1. Uyuşmazlık ve Hukuki Nitelendirme

Dosya içeriğine, bozmanın mahiyeti ve kapsamına göre taraflar arasındaki uyuşmazlık, asıl dava yönünden yargılama gideri ve vekâlet ücretinin belirlenmesi, karşı dava bakımından ikramiye alacağının hesaplanlanması noktasında toplanmaktadır.

2. İlgili Hukuk

1. 6100 sayılı Kanun'un 326 ncı maddesi, 6100 sayılı Kanun'un geçici 3 üncü maddesinin ikinci fıkrası atfıyla uygulanmasına devam olunan mülga 1086 sayılı Kanun'un 428 inci maddesi, 438 inci maddesinin yedi, sekiz ve dokuzuncu fıkraları ile 439 uncu maddesinin ikinci fıkrası.

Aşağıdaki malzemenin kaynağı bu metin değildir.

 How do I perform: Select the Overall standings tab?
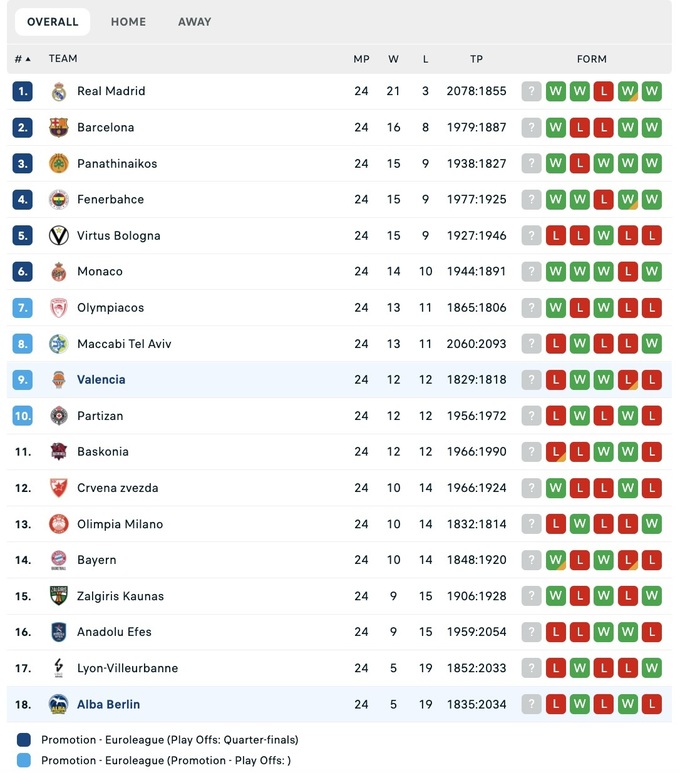52,22
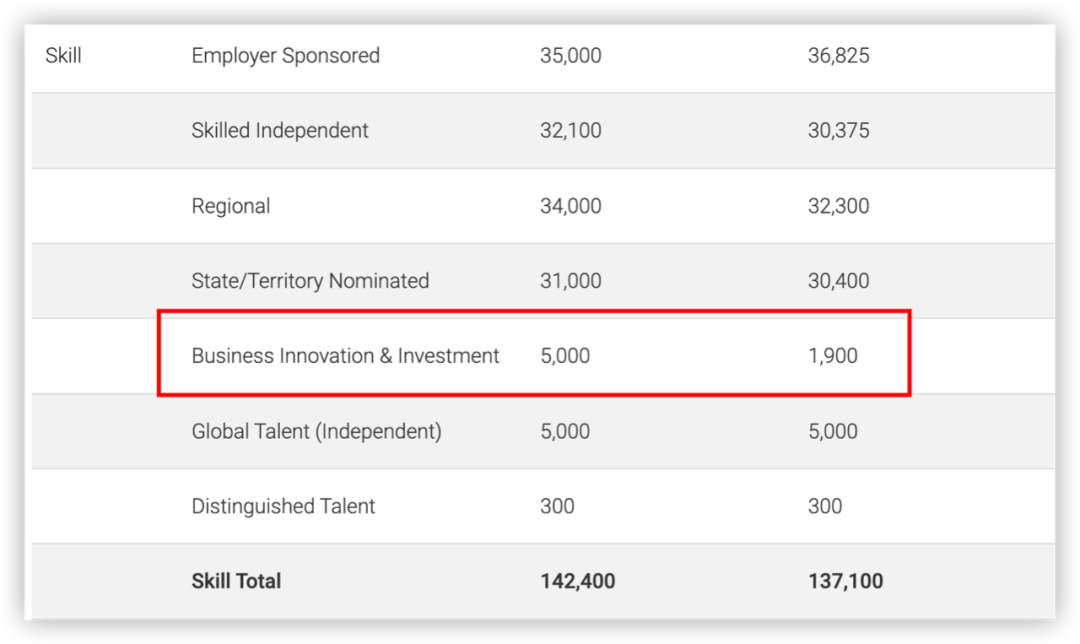
Task: Click the 137,100 total value
Action: pyautogui.click(x=845, y=581)
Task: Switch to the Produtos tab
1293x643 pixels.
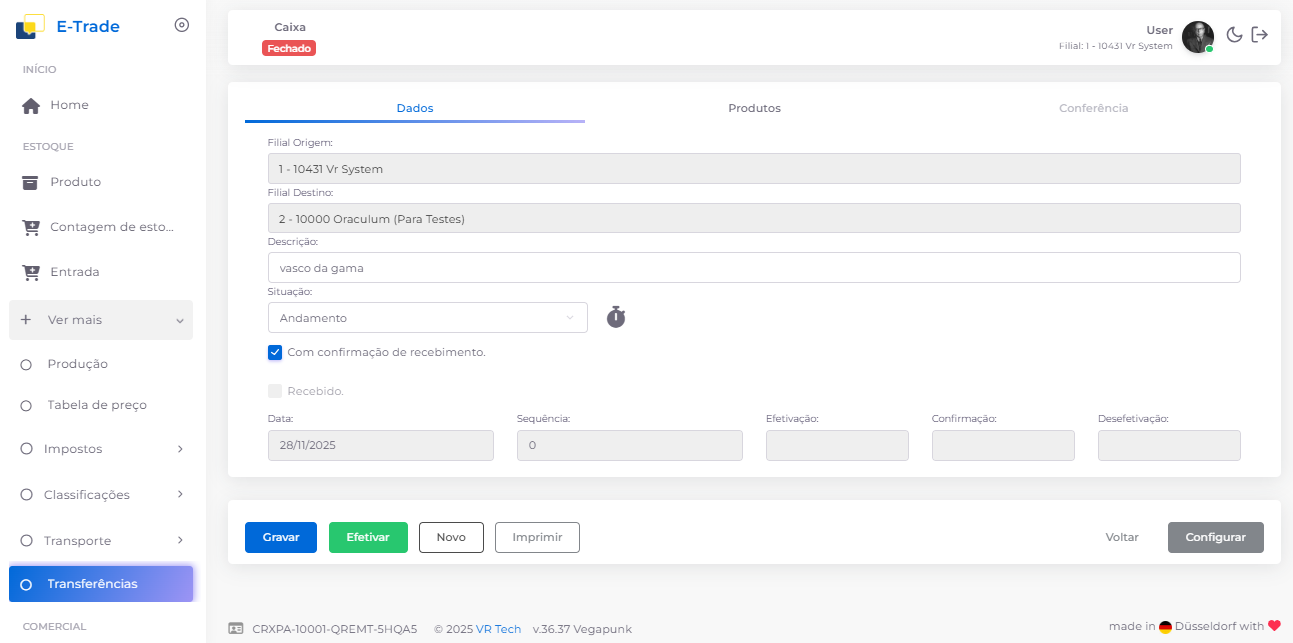Action: click(x=754, y=108)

2. 4857 sayılı İş Kanunu'nun 32 ve 34 üncü maddeleri.

3. Karar tarihinde yürülükte olan Avukatlık Asgari Ücret Tarifesi hükümleri.

3. Değerlendirme

1. Mahkemelerin nihai kararlarının bozulması 6100 sayılı Kanun'un geçici 3 üncü maddesinin ikinci fıkrası atfıyla uygulanmasına devam olunan mülga 1086 sayılı Kanun'un 428 inci maddesi ile 439 uncu maddesinin ikinci fıkrasında yer alan sebeplerden birinin varlığı hâlinde mümkündür.

2. Temyizen incelenen Mahkeme kararının bozmaya uygun olduğu, kararda ve kararın gerekçesinde hukuk kurallarının somut olaya uygulanmasında bir isabetsizlik bulunmadığı, bozmaya uyulmakla karşı taraf yararına kazanılmış hak durumunu oluşturan yönlerin ise yeniden incelenmesine hukukça imkân bulunmadığı anlaşılmakla; temyiz dilekçelerinde ileri sürülen nedenler kararın bozulmasını gerektirecek nitelikte görülmemiştir.

VI. KARAR

Açıklanan sebeple;

Davacı- karşı davalı vekili ile davalı-karşı davacı vekillerinin yerinde görülmeyen tüm temyiz itirazlarının reddi ile usul ve kanuna uygun olan kararın ONANMASINA,

Aşağıda yazılı temyiz giderlerinin temyiz edenlere yükletilmesine,

Dosyanın Mahkemesine gönderilmesine,

30.09.2024 tarihinde oy birliğiyle karar verildi.